Por último, limita a lei as escutas ou a obtenção de dados sobre a localização celular e registo de conversações a um universo determinado de pessoas ou ligações telefónicas, exigindo o nº 4 do artigo 187º do Código de Processo Penal que este meio de obtenção de prova seja dirigido contra: a) suspeito ou arguido; b) pessoa que sirva de intermediário, relativamente à qual haja fundadas razões para crer que recebe ou transmite mensagens destinadas ou provenientes de suspeito ou arguido; ou c) vítima de crime, mediante o respetivo consentimento, efetivo ou presumido.
No caso, investiga-se crime punido com pena de prisão superior a 3 anos, e daí constar do elenco de crimes a que alude o artigo 187º, nº 1, al. a), do Código de Processo Penal.
Porém, e conforme dispõe o nº 4 deste preceito, a interceção e a gravação de comunicações telefónicas, cujo regime se aplica por força da remissão contida no artigo 189, nº2 do mesmo diploma (remissão idêntica sendo feita pelo art. 18º, nº4, da Lei nº 109/2009, de 15 de setembro) aos dados sobre a localização celular ou aos registos de realização de conversações ou comunicações, só pode ser autorizada contra suspeitos ou arguidos.

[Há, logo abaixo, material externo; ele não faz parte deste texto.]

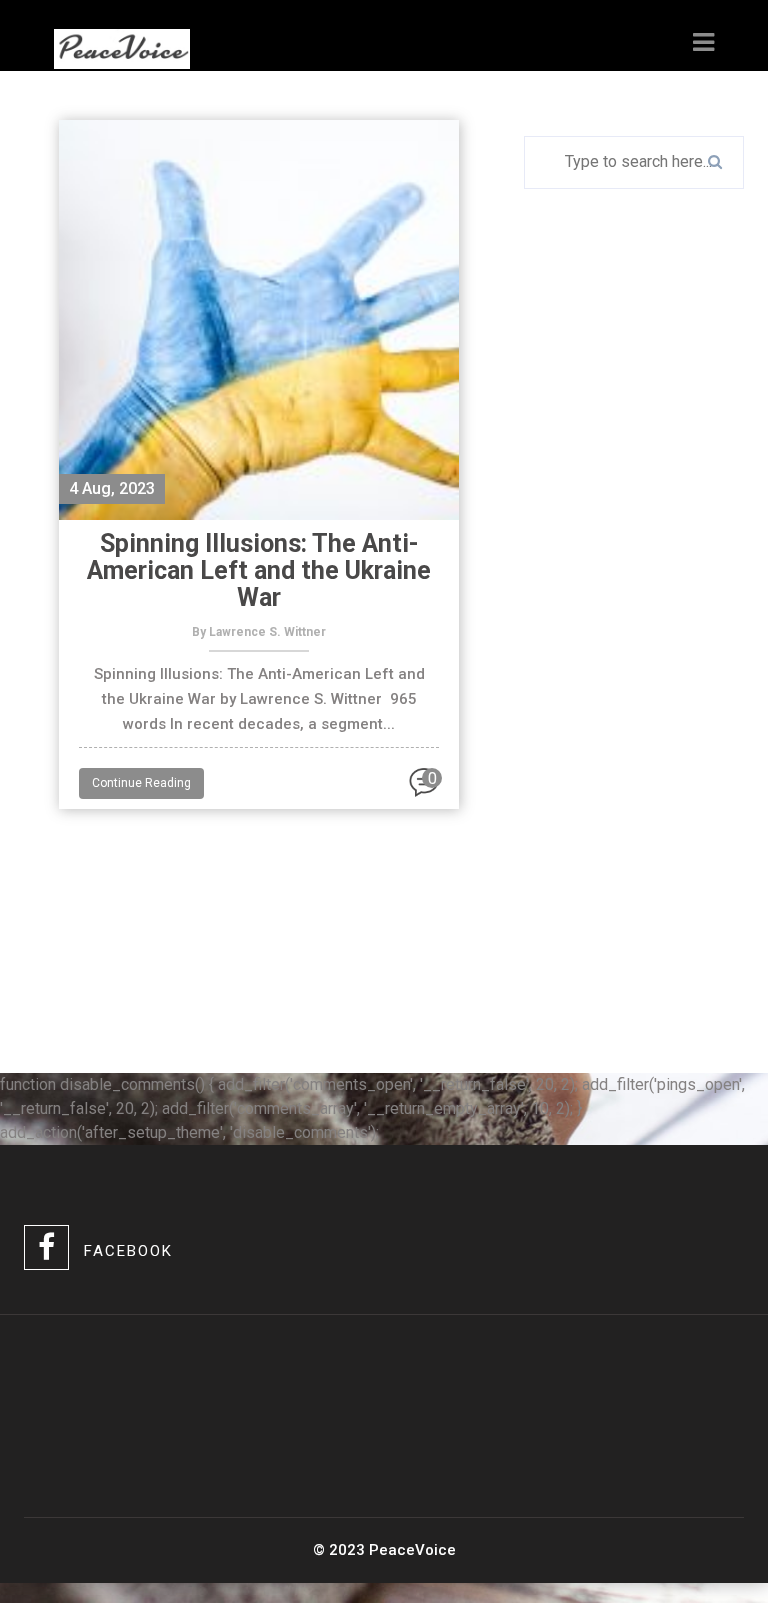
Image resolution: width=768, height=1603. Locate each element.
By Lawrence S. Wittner (259, 632)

A definição de suspeito consta do artigo 1º, al. e), do Código de Processo Penal, assumindo-se como tal “toda a pessoa relativamente à qual exista indício de que cometeu ou se prepara para cometer um crime, ou que nele participou ou se prepara para participar”.
Por seu lado, sobre a qualidade de arguido, dispõe o artigo 57.º do Código de Processo Penal, dizendo-se aí que “assume a qualidade de arguido todo aquele contra quem for deduzida acusação ou requerida instrução num processo penal”.
Ora, no caso dos autos, a diligência pretendida não visa suspeito(s) ou arguido(s), ao invés, a ser deferido o requerido, qualquer cidadão que se encontre na área de abrangência daquelas células e que tenha sido interveniente numa comunicação telefónica por telemóvel (ou evento de rede) veria o registo da localização do seu número de telemóvel revelado neste processo, e veria ainda revelado no processo o registo das chamadas em que foi interveniente.
Na verdade, os dados que viessem a ser trazidos ao processo respeitariam certamente a um número indiscriminado de utilizadores, cujo único elo com os factos em investigação respeita ao facto de residirem ou terem estado ocasionalmente àquela hora na área de abrangência pelas células referidas, efetuando ou recebendo comunicações telefónicas (ou tendo participado em evento de rede).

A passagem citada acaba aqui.